While contending that the statutory text alone warrants reversal of the district court’s preliminary injunction, he argues that Iowa’s continuous interpretation since 1980 provides confirmation that Congress intended Section 525 to permit states to apply their usury laws to loans made to consumers within opt-out states, including loans originated by out-of-state state-chartered banks.
Observations
Former Attorney General Miller’s amicus brief is unlike the other filings in this case because it rests primarily on Iowa’s historical interpretation and enforcement of Section 525 of DIDMCA over the past forty-six years. According to the brief, because Iowa opted out immediately after DIDMCA’s enactment and has remained an opt-out state ever since, Iowa’s longstanding interpretation of the statute should inform the Tenth Circuit’s construction of Section 525.
That argument is open to serious question. The issue before the court is the interpretation of a federal statute enacted by Congress. Iowa cannot determine the meaning of federal law. As the Supreme Court made clear more than two centuries ago, “it is emphatically the province and duty of the judicial department to say what the law is.” Marbury v. Madison, 5 U.S. (1 Cranch) 137, 177 (1803).
Nor does the Supreme Court’s recent decision in Loper Bright Enterprises v. Raimondo, 603 U.S. 369 (2024), upon which Mr. Miller relies, support the proposition that a federal court should give special weight to a former state attorney general’s interpretation of a federal statute. To the contrary, Loper Bright reaffirmed that courts must exercise their own independent judgment in determining the meaning of federal statutes. If federal courts no longer give Chevron deference to the statutory interpretations of federal agencies merely because they administer a statute, it is even more difficult to see why they should defer to the views of a former state official who possesses no congressionally delegated authority to interpret federal law.

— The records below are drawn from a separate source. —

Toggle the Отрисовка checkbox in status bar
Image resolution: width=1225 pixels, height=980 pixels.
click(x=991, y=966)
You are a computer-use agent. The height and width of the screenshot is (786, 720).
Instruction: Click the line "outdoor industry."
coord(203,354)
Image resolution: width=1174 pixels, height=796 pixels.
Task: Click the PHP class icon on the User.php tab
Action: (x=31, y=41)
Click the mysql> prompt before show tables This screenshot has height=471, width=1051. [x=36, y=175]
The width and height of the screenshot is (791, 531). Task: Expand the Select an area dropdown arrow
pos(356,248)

Indeed, the premise of the brief raises an obvious question. If Iowa’s historical interpretation is entitled to persuasive weight because it has remained an opt-out state since 1980, why should that experience be accorded greater significance than that of the overwhelming majority of states that either never exercised DIDMCA’s opt-out authority or subsequently repealed their opt-out statutes? The brief offers no principled basis for concluding that the experience of one state more accurately reflects congressional intent than the collective experience of the many other states.

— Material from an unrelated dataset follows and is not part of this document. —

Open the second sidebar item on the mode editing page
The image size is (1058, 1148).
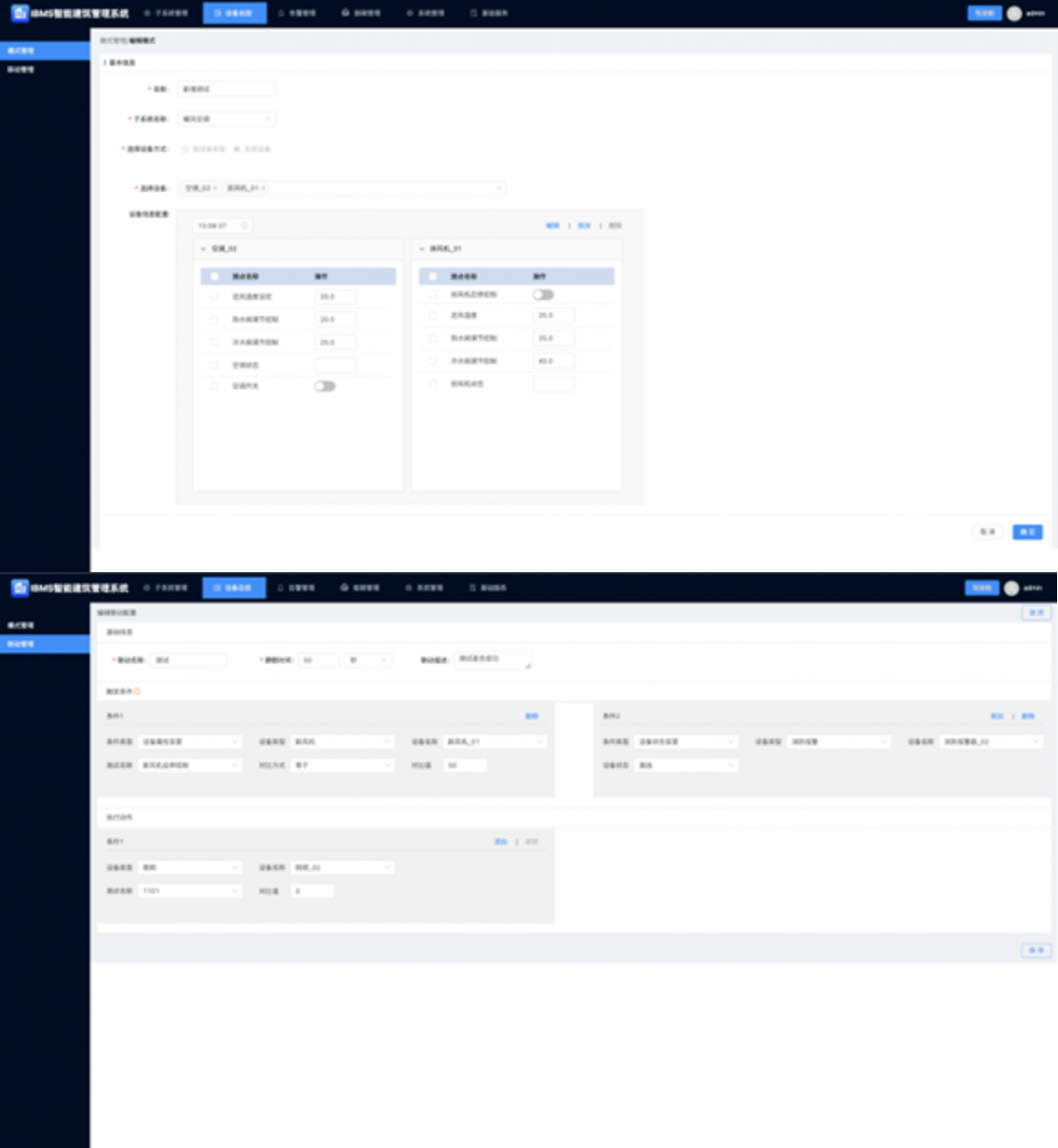coord(22,69)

Most significantly, Congress has assigned responsibility for administering and interpreting Sections 521 and 525 of DIDMCA to the Federal Deposit Insurance Corporation. Unlike a former state attorney general, the FDIC is the federal banking agency charged with implementing and interpreting the statute. In this litigation, the FDIC has filed an amicus brief with the en banc Tenth Circuit supporting the plaintiffs’ interpretation of Section 525. Whether or not the court ultimately agrees with the FDIC’s position, its views at least emanate from the federal regulator entrusted by Congress with administering DIDMCA rather than from a state official interpreting a federal statute outside the scope of any delegated federal authority.
Ultimately, Mr. Miller’s brief is best understood as an account of Iowa’s own regulatory history rather than an authoritative or persuasive exposition of federal law. Iowa’s enforcement practices may illustrate how one state has viewed its opt-out legislation over the past four decades, but it cannot answer the question before the Tenth Circuit: what Congress intended when it enacted Section 525 of DIDMCA in 1980. That question, as Marbury and Loper Bright make clear, is one for the federal courts to decide through their independent interpretation of the statutory text.